■ TASK REQUIREMENTS
Find the line with "Click the terminal" in the entries below, then output every line from it down to the line with "Task: Open the Android SDK Manager icon", exactly and with no pictures.

■ Collected data entries
=== Section Start ===

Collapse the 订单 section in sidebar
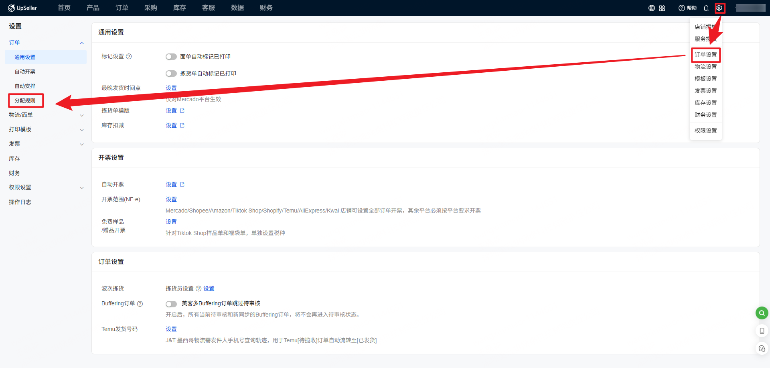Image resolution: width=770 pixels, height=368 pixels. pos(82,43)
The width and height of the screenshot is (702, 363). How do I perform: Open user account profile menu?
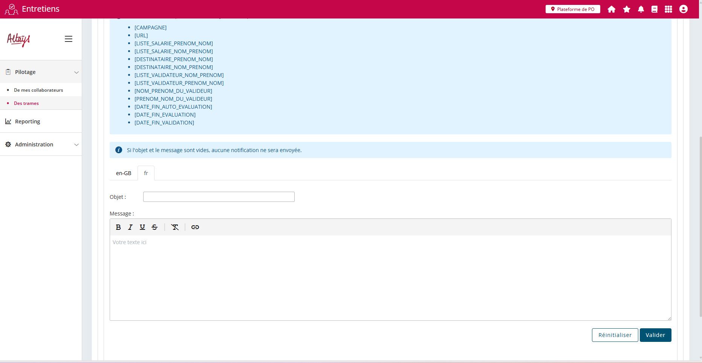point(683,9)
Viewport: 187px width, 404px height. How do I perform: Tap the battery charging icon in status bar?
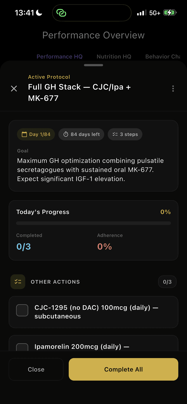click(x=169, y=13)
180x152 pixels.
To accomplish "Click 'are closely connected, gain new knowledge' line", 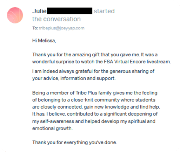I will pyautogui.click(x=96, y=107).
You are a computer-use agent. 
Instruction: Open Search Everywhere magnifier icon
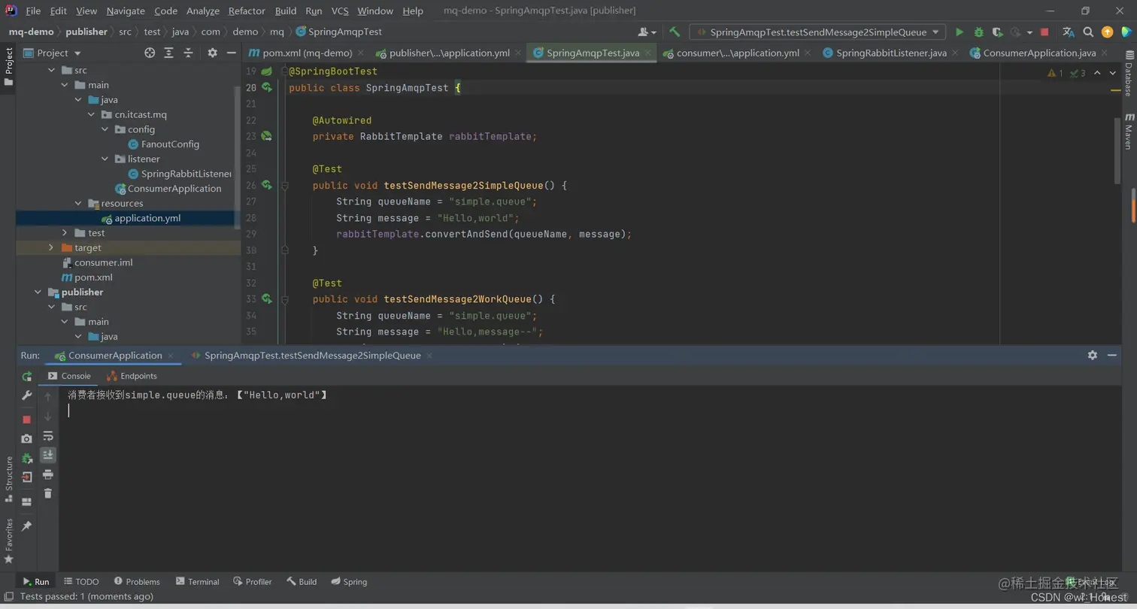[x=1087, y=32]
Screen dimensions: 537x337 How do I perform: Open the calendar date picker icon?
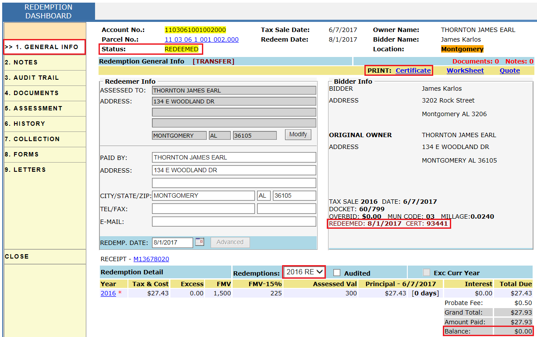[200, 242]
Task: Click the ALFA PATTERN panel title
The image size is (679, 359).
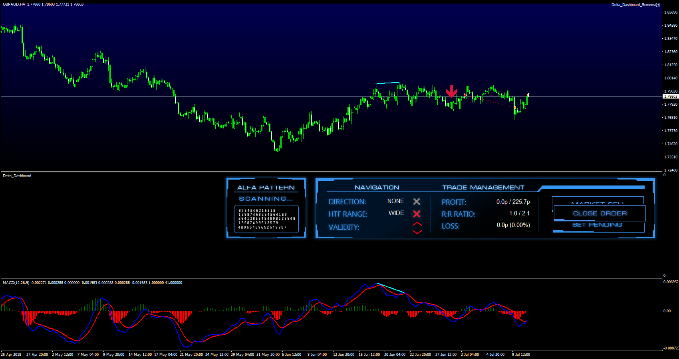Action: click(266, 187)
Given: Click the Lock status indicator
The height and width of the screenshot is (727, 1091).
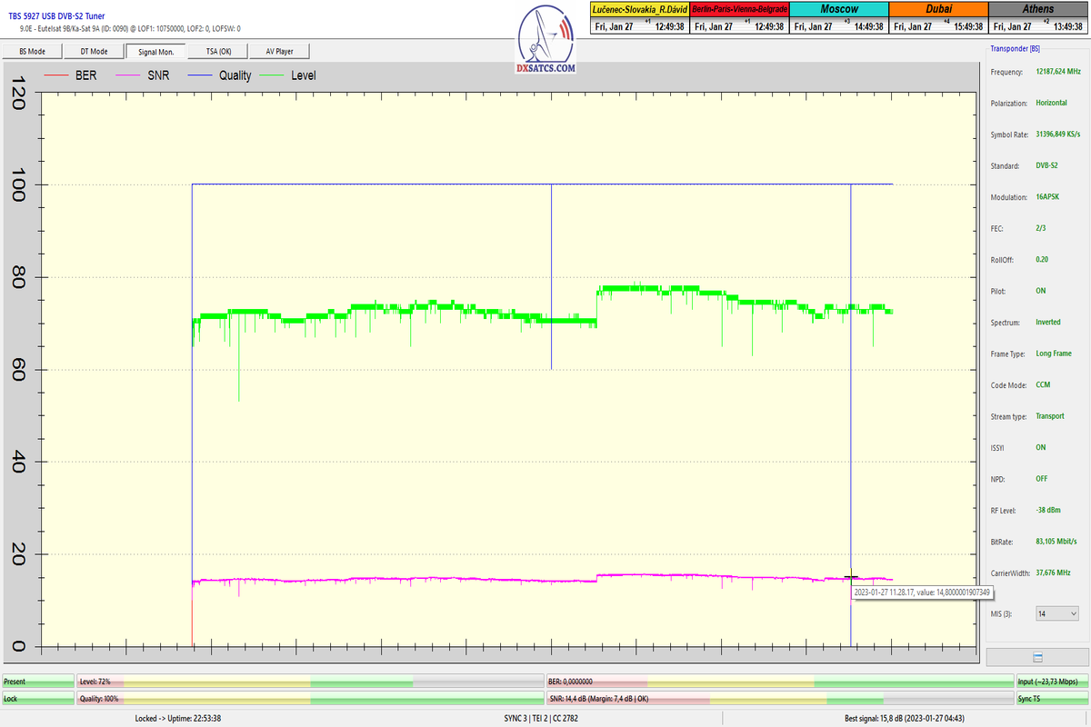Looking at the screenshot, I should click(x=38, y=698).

=== Section End ===
=== Section Start ===

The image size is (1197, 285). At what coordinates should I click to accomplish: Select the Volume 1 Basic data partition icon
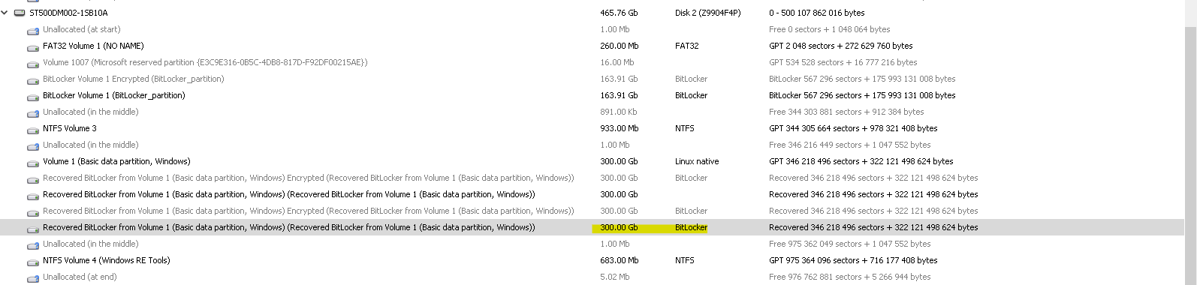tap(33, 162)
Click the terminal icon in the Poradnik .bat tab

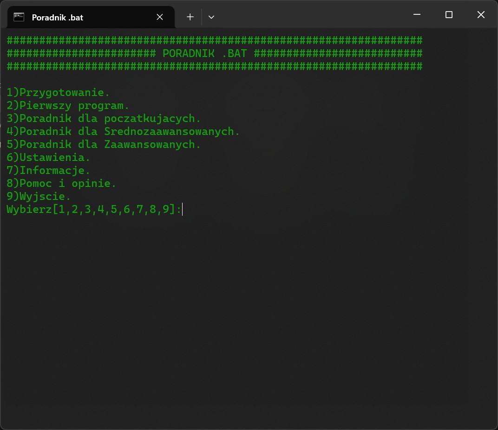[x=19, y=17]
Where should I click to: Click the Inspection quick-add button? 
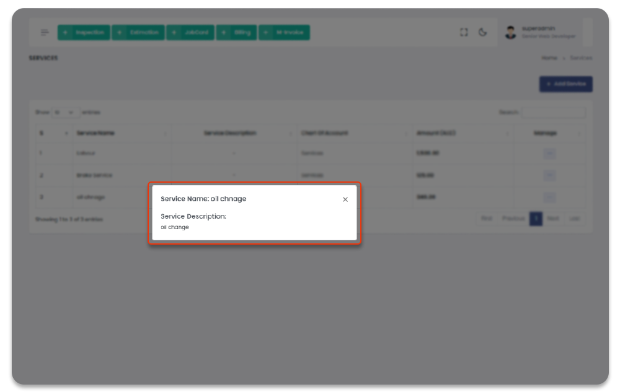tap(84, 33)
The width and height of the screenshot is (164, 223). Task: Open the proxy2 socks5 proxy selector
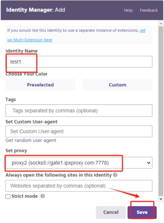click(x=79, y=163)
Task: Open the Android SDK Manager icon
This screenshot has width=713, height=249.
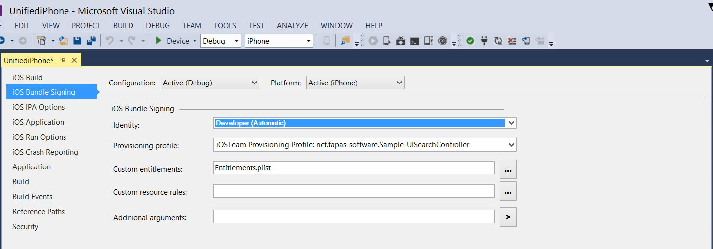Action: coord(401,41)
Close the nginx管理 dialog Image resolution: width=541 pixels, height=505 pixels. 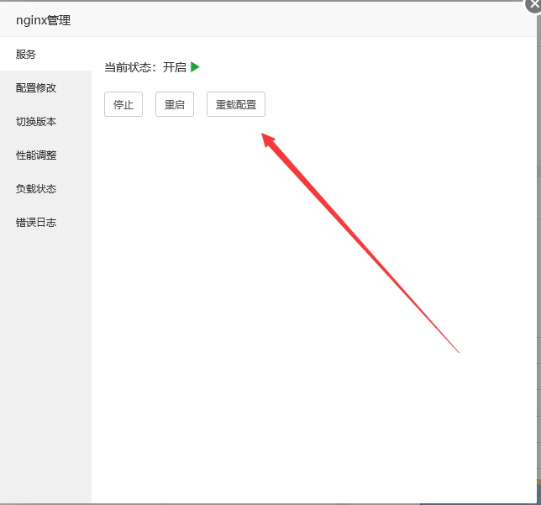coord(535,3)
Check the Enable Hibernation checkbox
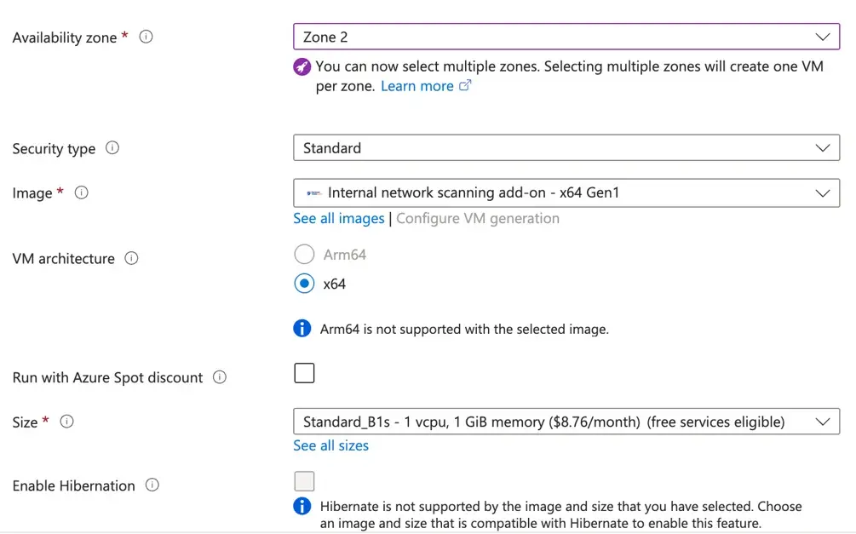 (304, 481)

=== Section End ===

■ EXPECTED ANSWER
Click the terminal icon in the Poradnik .bat tab

[x=19, y=17]
Where should I click to: Click the Inspection quick-add button? 
tap(84, 33)
The width and height of the screenshot is (164, 223). Task: Open the proxy2 socks5 proxy selector
click(x=79, y=163)
Task: Open the Android SDK Manager icon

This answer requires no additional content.